I feel like I'm piloting a dead body. I already have a hard time controlling the muscles in my hands but even now it's really hard for me to type because my body is cold and numb. My teacher pulled be aside in a separate room (white walls which triggers my schizo) and now I can't think, understand words, my vision is blurry, and I'm depressed. I don't know what to do.

It only reminds me of how much of a failure I am. It's true. I can't focus or do anything in school, even in my special ED class. I'm a failure, and my teachers agree. I cannot get help because when I did in the past no one helped me.

I can't get a doctor because they're untrustworthy and they're secretly judging me/out to get me. I can't speak to them because it's hard. I can feel myself going into a deep psychotic break.

I just really need some help. I feel like my hands and leg have been bonded with weights and I was thrown in a lake.
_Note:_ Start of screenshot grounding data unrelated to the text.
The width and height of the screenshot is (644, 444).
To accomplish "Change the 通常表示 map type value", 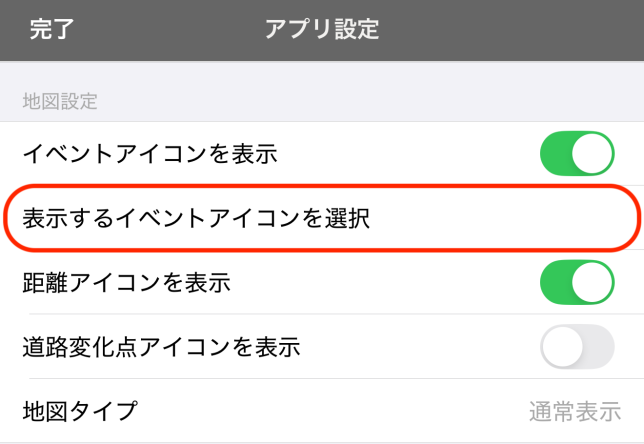I will pos(574,411).

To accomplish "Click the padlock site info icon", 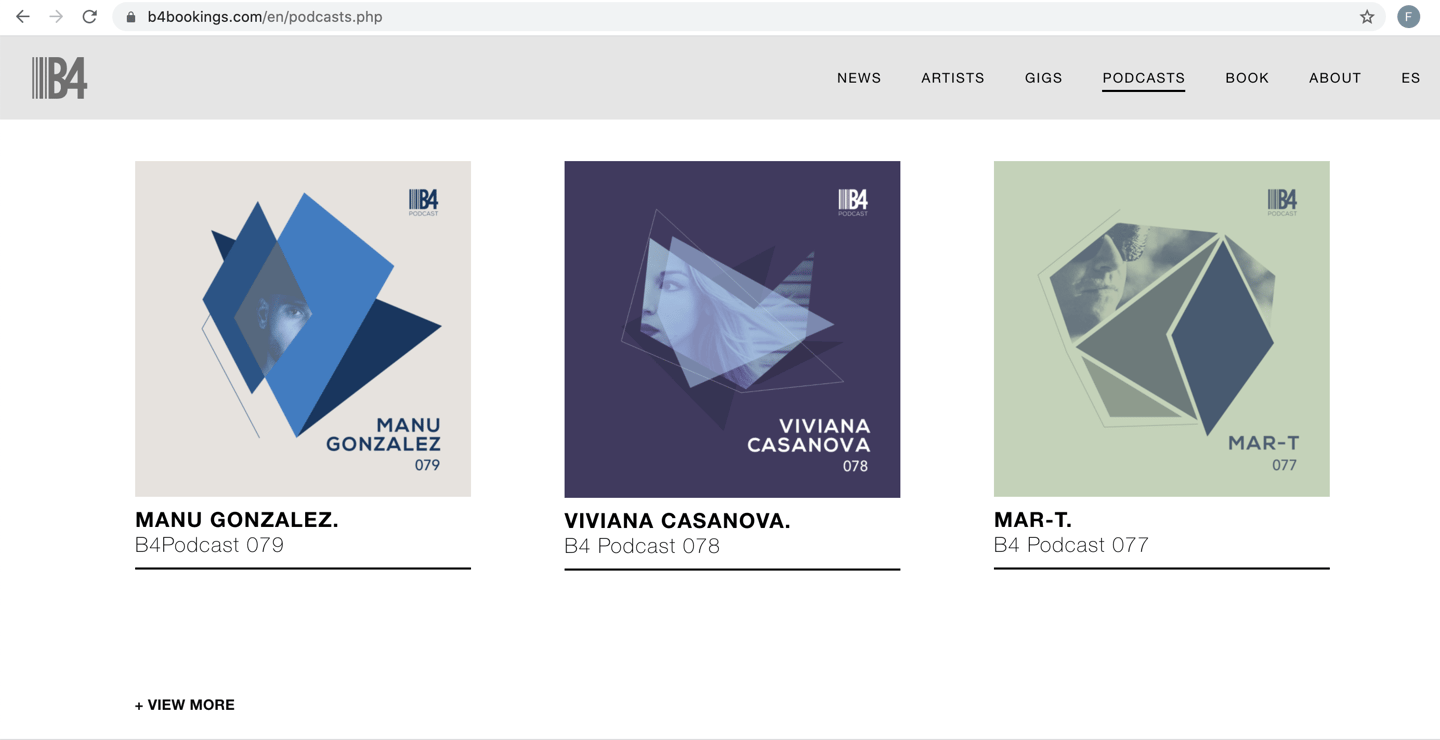I will click(x=131, y=17).
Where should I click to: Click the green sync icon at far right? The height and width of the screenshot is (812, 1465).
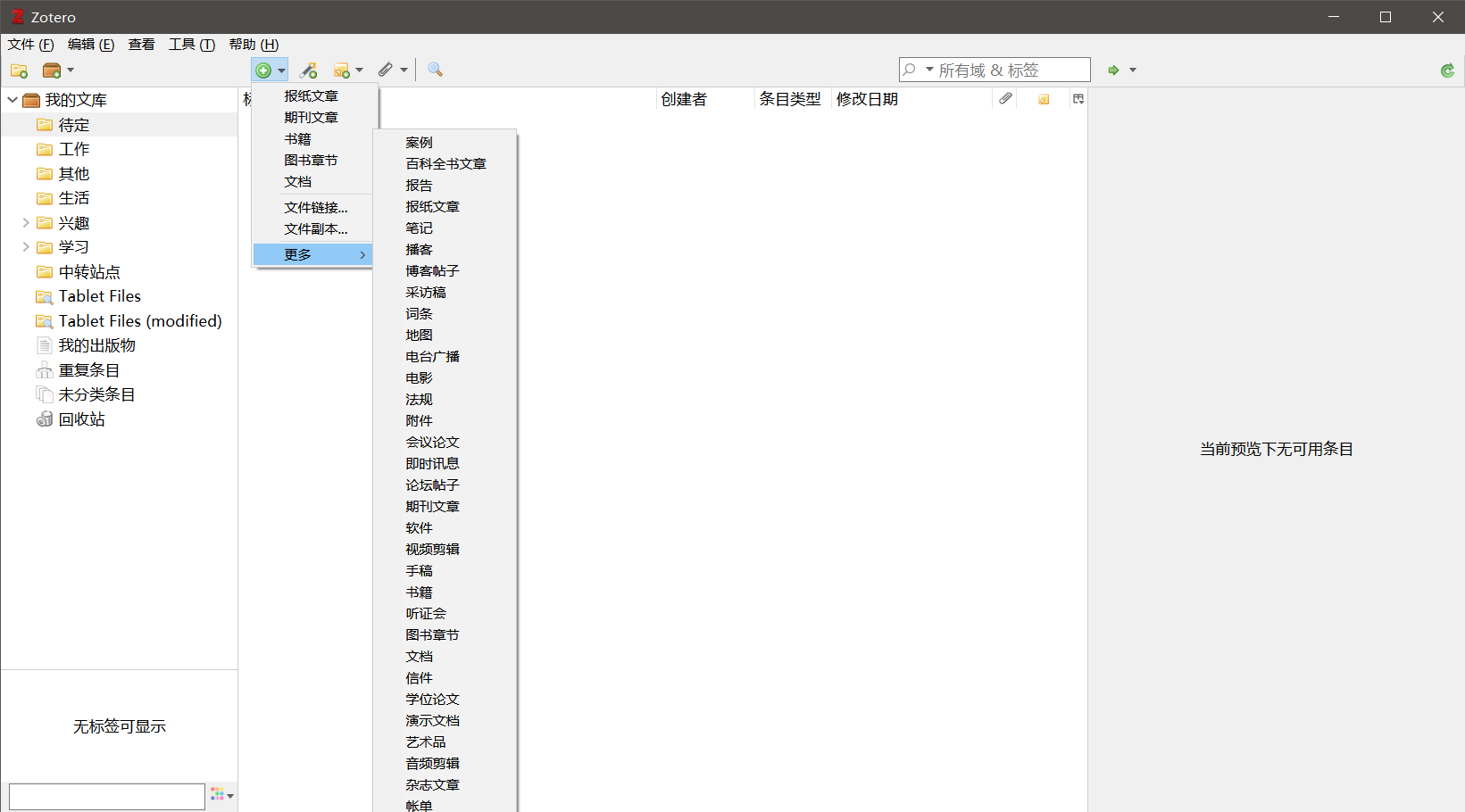1447,70

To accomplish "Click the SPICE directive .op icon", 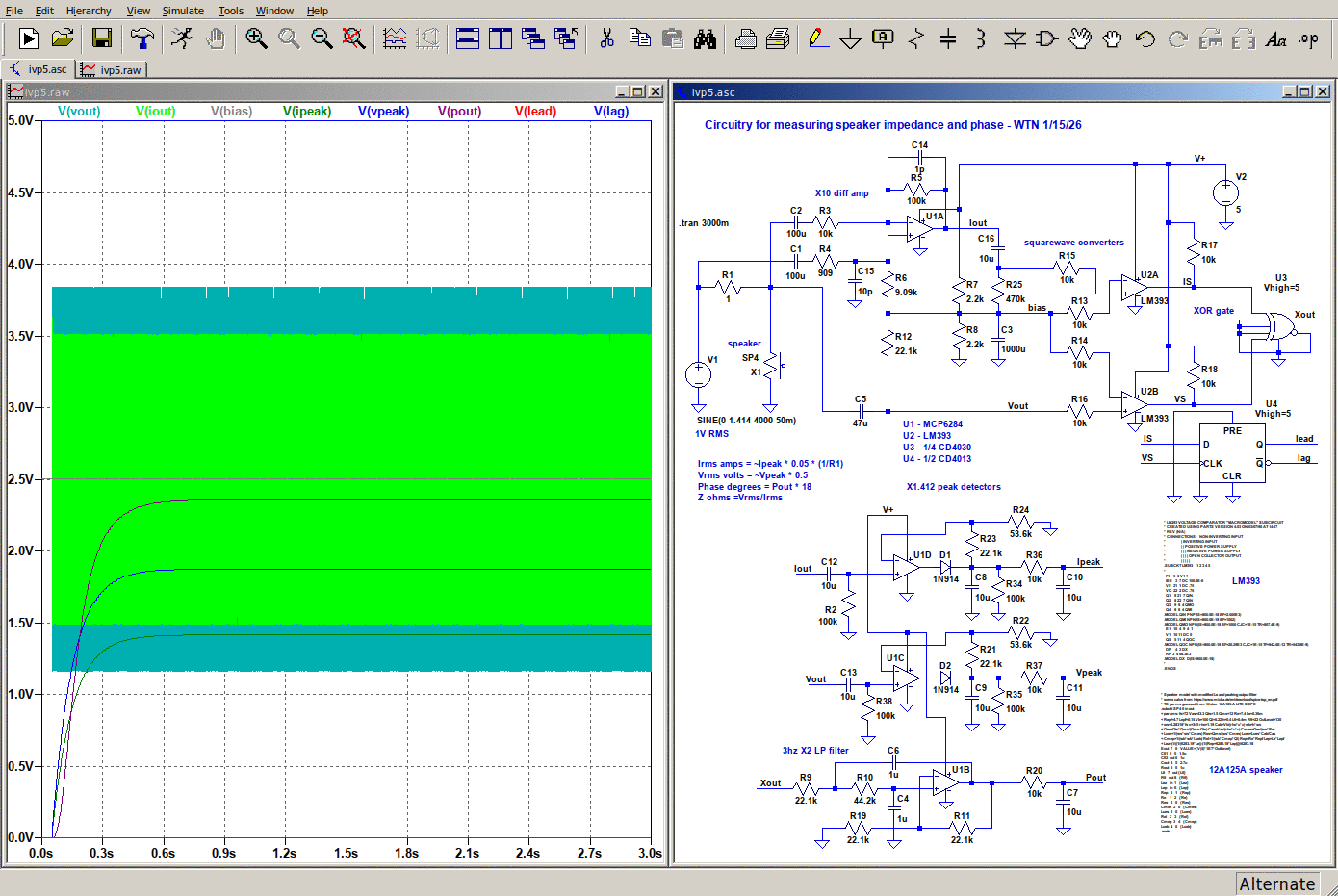I will click(1308, 38).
I just don't know what to do.
 
It's not surprising that things got worse when you started hormone therapy.

Hormones can be wicked, wicked things.

I don't really know of anything that can override or lessen their effect, which is why I steer clear of anything that negatively affects my hormones.
 
Have you heard for distorted cognitions @Super CoolTM?

The Self Compassion website of Kristin Neff?

Or maybe the DBTselfhelp website might have options to work on yourself away from other people for a bit?